Nutrition: I had decided I am not going to use any "hydration system" instead solely relying on the single bottle cage my cervelo carries. This ended up working perfectly fine, I swapped bottles every 20 miles (missing only one aid station and going thirsty for 10 miles). I had packed 3 granola bars (18-rabbits) and 3 protein bars (cliff) and I forced myself to eat one every 30 min. Along with the perform bottles I believe I took in 2000 calories on the ride. Not great but that's really as much as I could do without throwing up.
The marathon is my leg (I am a runner). I get in and out of transition fast (~5 min including a potty stop). My legs feel springy and fast, and I blow by the first couple of miles well below 6h30 min/miles. I very much enjoy professionals (in their second loop) asking me whether I am a pro as I fly past them (they do this to decide whether they should chase me). I feel great, I go a lot faster than everyone else on the course at that time, passing hundreds of people. The course has quite a few turns and goes over curbs and bumps, so it does not lend itself to speed that well but then again: speed is a relative concept at this stage of the race. I get to the half marathon mark well below 1h30, and I get a glimpse of Maureen who came to support us at the turnaround point. At this point I am pretty certain I'll easily beat 3 hours on the marathon. Life is good.
On mile 16 I get my first warning shot: my left calf cramps up. I am limping along trying to loosen it up when my right leg joins the cramping fun.
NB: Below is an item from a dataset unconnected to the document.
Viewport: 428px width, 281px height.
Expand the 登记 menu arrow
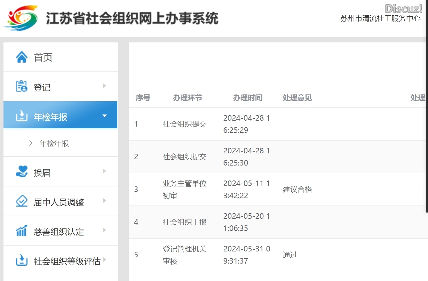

I have a short debate with myself whether I should take my chances and gun it for 9 more miles (risking a complete blow out and abandon) or cash in on my performance so far and just bring it home safely. Reason wins and I force myself to slow down to 8 min/miles. Like clockwork I cramp up every 0.5 miles until the finish line. 3h17 marathon, better than DNF. The clock says 10h09min when I hear the words: "Cedric, you are an ironman". I could not have wished for a better race.
Best of all: Misha also had a phenomenal race, which he wrote up here.